[BugFix] fix consume_signals barrier deadlock in PD separation by kevincheng2 · Pull Request #8034 · PaddlePaddle/FastDeploy

kevincheng2 · 2026-06-10T07:57:04Z

Problem

In PD separation mode, consume_signals thread splits layer0 signals into ready_engine_signals and pending_engine_signals based on whether engine_idx exists in idx_cache_task_dict. Since _add_cache_task_thread fills idx_cache_task_dict asynchronously, different ranks may see different states at the same moment:

Rank 0: engine_idx A is in idx_cache_task_dict → goes to ready_engine_signals → put into queue as batch [(A, xx), (B, xx)]
Rank 1: engine_idx A is NOT in idx_cache_task_dict yet → goes to pending_engine_signals → later recovered individually as [(A, xx)]

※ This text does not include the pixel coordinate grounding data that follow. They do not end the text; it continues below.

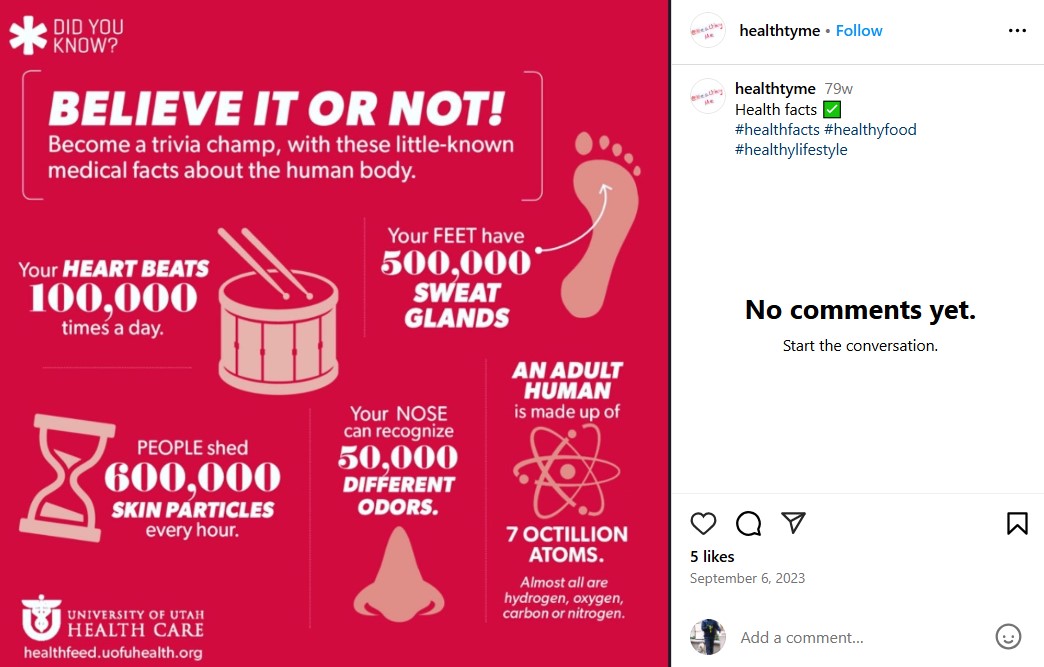Click healthtyme avatar in the post header
The image size is (1044, 667).
tap(708, 31)
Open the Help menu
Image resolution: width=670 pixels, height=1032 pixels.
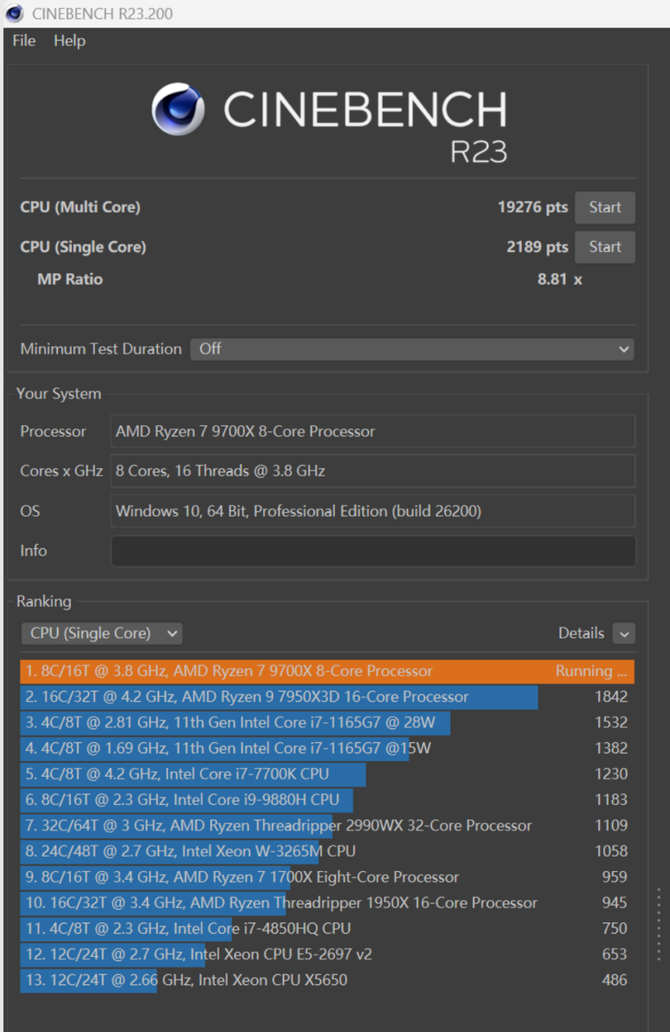[x=69, y=41]
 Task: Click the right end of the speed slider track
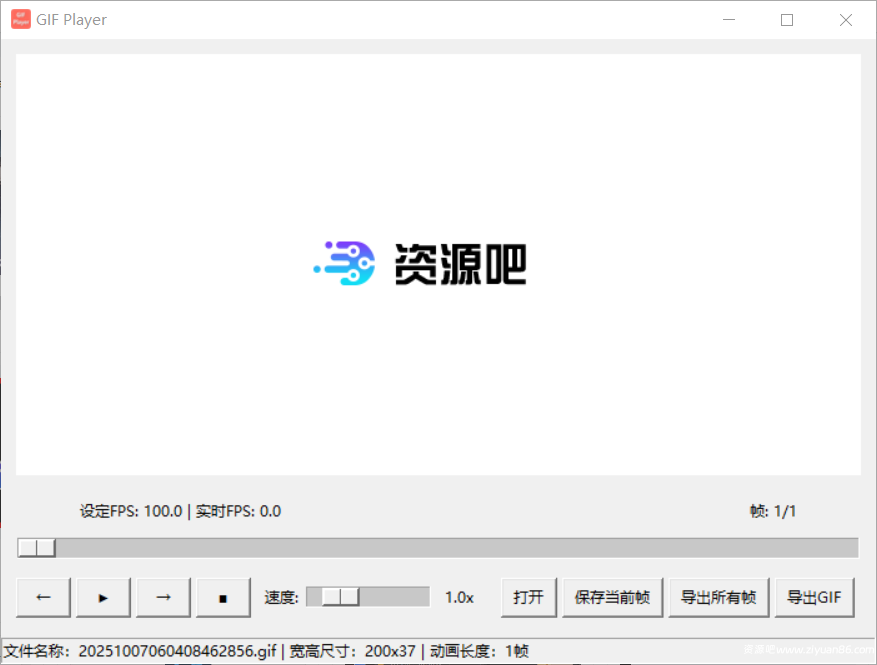tap(422, 597)
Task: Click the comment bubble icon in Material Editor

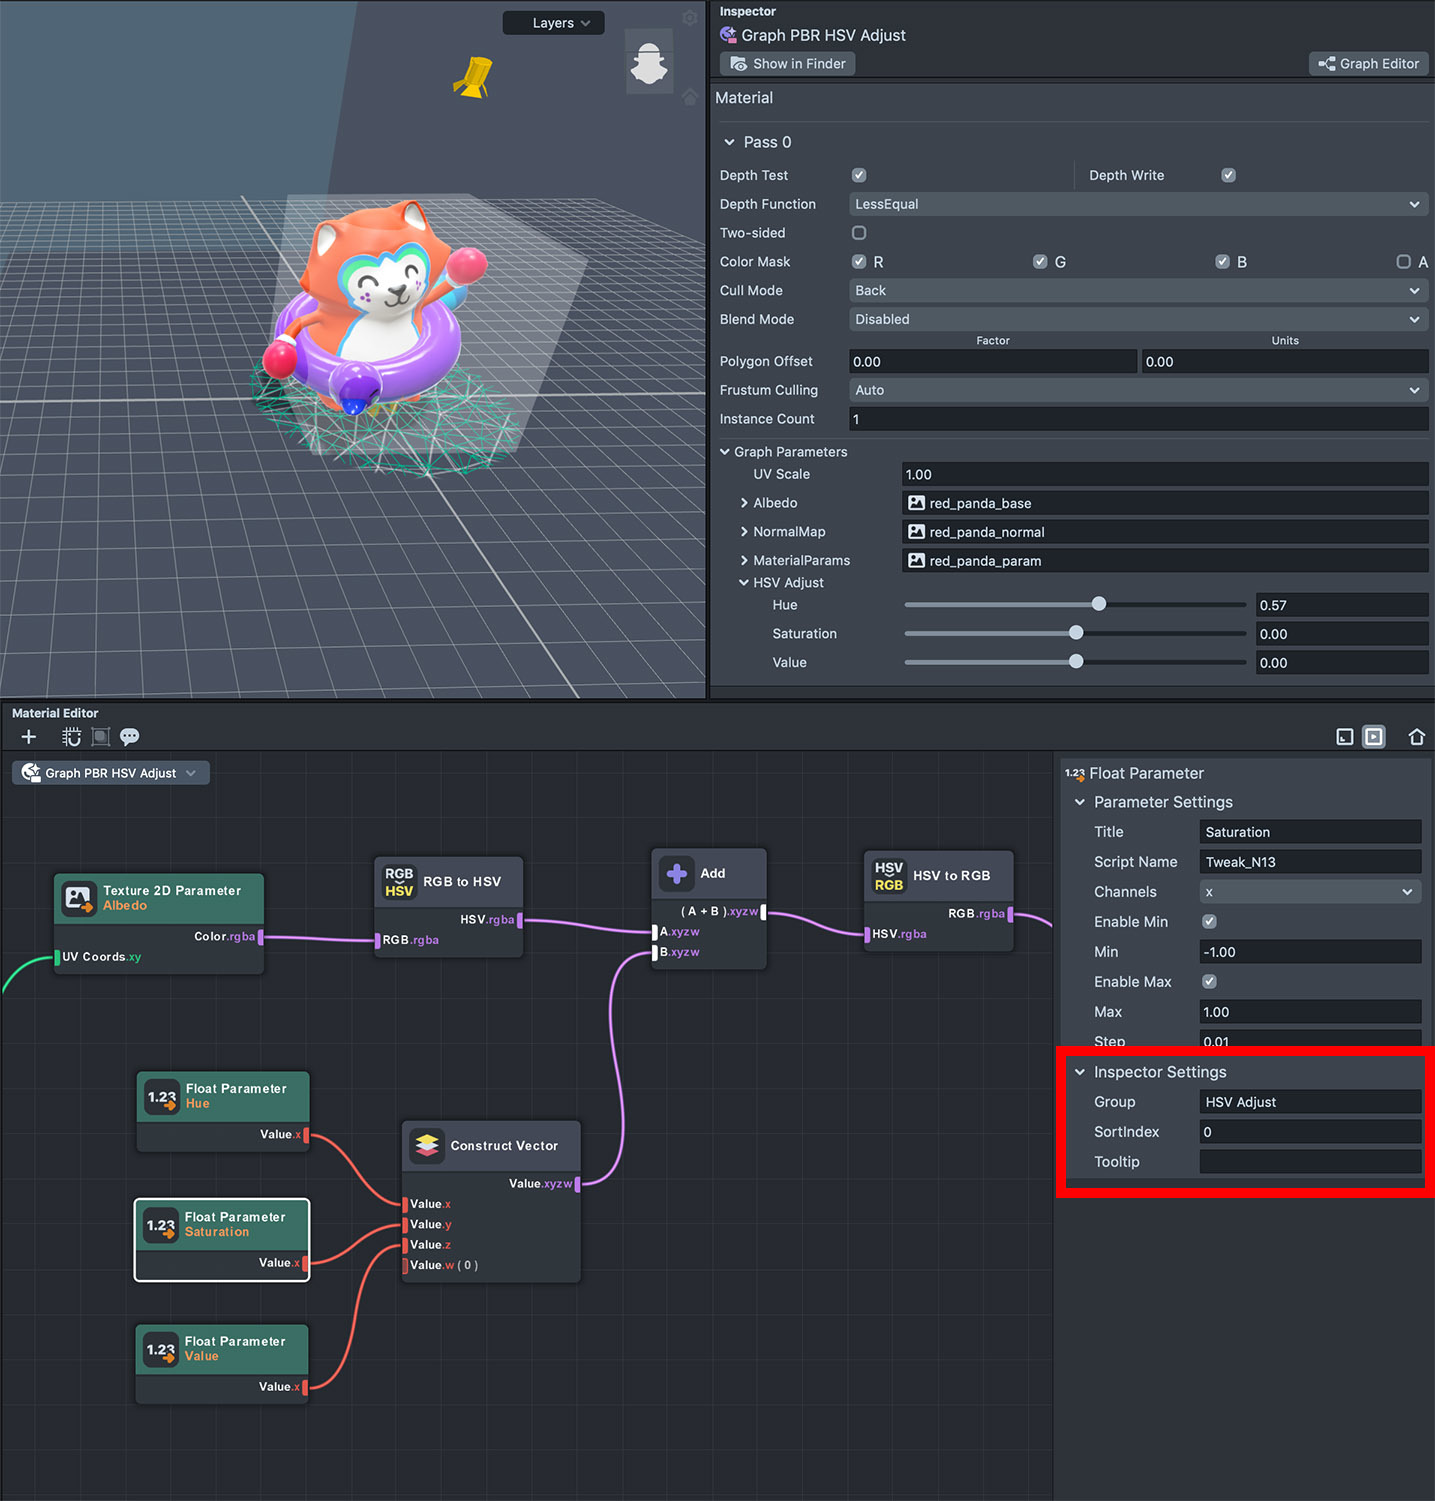Action: 129,737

This causes batch_engine_signals to differ across ranks, leading to mismatched finish_send_cache_barrier.wait() calls and deadlock.

Fix

Route all layer0 signals through pending_layer0_signals uniformly. The _add_cache_task_thread recovers them one-by-one after cache_info arrives, ensuring all ranks produce identical per-request signals into the queue.

Testing

Verified logic correctness by code review
The fix is minimal: removes the idx_cache_task_dict check branch in consume_signals, unifying all layer0 signals to the pending path

In PD separation mode, different ranks may receive cache_info at different times. When consume_signals gets a layer0 signal, some ranks find the engine_idx already in idx_cache_task_dict (ready) while others don't (pending). This causes different ranks to put different batch_engine_signals into the queue, leading to mismatched finish_send_cache_barrier.wait() calls and deadlock. Fix: route all layer0 signals through pending_layer0_signals uniformly, then immediately recover any that already have cache_info registered. Each recovered signal is put into the queue individually (single-request batch) to ensure all ranks have identical batch granularity regardless of recovery timing.

PaddlePaddle-bot

🤖 Paddle-CI-Agent | pr_review | 2026-06-10 17:47:48

📋 Review 摘要

PR 概述：修复 PD separation 中 layer0 signal 因 cache_info 异步注册导致的跨 rank 入队粒度不一致问题。
变更范围：fastdeploy/cache_manager/cache_messager.py
影响面 Tag：KVCache PD Disaggregation

问题

未发现阻塞性问题。PR 规范问题在下面章节报，不在这里重复。

历史 Findings 修复情况

Finding	问题	状态
F1	原实现会把当前已注册 cache_info 的 pending layer0 signal 聚合成一个 batch 入队，仍依赖本地注册状态。	✅ 已修复

📝 PR 规范检查

标题符合 [BugFix] Tag 规范；PR 描述缺少当前仓库要求的 ## Motivation、## Modifications、## Usage or Command、## Accuracy Tests、## Checklist 完整结构。

PR 描述建议（点击展开，可直接复制）

## Motivation
Fix a deadlock in PD separation where layer0 KV signals can be batched differently across ranks when `cache_info` is registered asynchronously.

## Modifications
- Route layer0 signals through `pending_layer0_signals` in `fastdeploy/cache_manager/cache_messager.py`.
- Recover layer0 signals after the corresponding cache task information is available.

## Usage or Command
N/A

## Accuracy Tests
N/A. This change affects cache transfer synchronization and does not change model accuracy.

## Checklist

- [x] Add at least a tag in the PR title.
  - Tag list: [`[FDConfig]`,`[APIServer]`,`[Engine]`, `[Scheduler]`, `[PD Disaggregation]`, `[Executor]`, `[Graph Optimization]`, `[Speculative Decoding]`, `[RL]`, `[Models]`, `[Quantization]`, `[Loader]`, `[OP]`, `[KVCache]`, `[DataProcessor]`, `[BugFix]`, `[Docs]`, `[CI]`, `[Optimization]`, `[Feature]`, `[Benchmark]`, `[Others]`, `[XPU]`, `[HPU]`, `[GCU]`, `[DCU]`, `[Iluvatar]`, `[Metax]`]
  - You can add new tags based on the PR content, but the semantics must be clear.
- [ ] Format your code, run `pre-commit` before commit.
- [ ] Add unit tests. Please write the reason in this PR if no unit tests.
- [ ] Provide accuracy results.
- [ ] If the current PR is submitting to the `release` branch, make sure the PR has been submitted to the `develop` branch, then cherry-pick it to the `release` branch with the `[Cherry-Pick]` PR tag.

总体评价

本轮重点检查了 layer0 signal 的两个恢复入口和发送线程的 barrier 调用路径。当前 diff 已将 consume_signals 中的就绪 batch 分支改为单个 signal 恢复入队，_add_cache_task_thread 中 cache_info 先到的恢复路径也保持单个 signal batch，未发现新的阻塞性代码问题。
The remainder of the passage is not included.